Stored records:
_ _ _ _ _
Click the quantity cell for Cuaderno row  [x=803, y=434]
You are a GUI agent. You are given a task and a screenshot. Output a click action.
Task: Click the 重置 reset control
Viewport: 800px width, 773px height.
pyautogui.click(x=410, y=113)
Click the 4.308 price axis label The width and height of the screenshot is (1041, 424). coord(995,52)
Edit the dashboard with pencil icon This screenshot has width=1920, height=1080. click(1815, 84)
_ _ _ _ _
▸ WHAT IS REQUIRED
Only the lines that contain the string "screenshot" are to be copied from the records.

▸ EXERCISE SOLUTION
You are a GUI agent. You are given a task and a screenshot. Output a click action.
Click the 4.308 price axis label The width and height of the screenshot is (1041, 424). coord(995,52)
Edit the dashboard with pencil icon This screenshot has width=1920, height=1080. click(1815, 84)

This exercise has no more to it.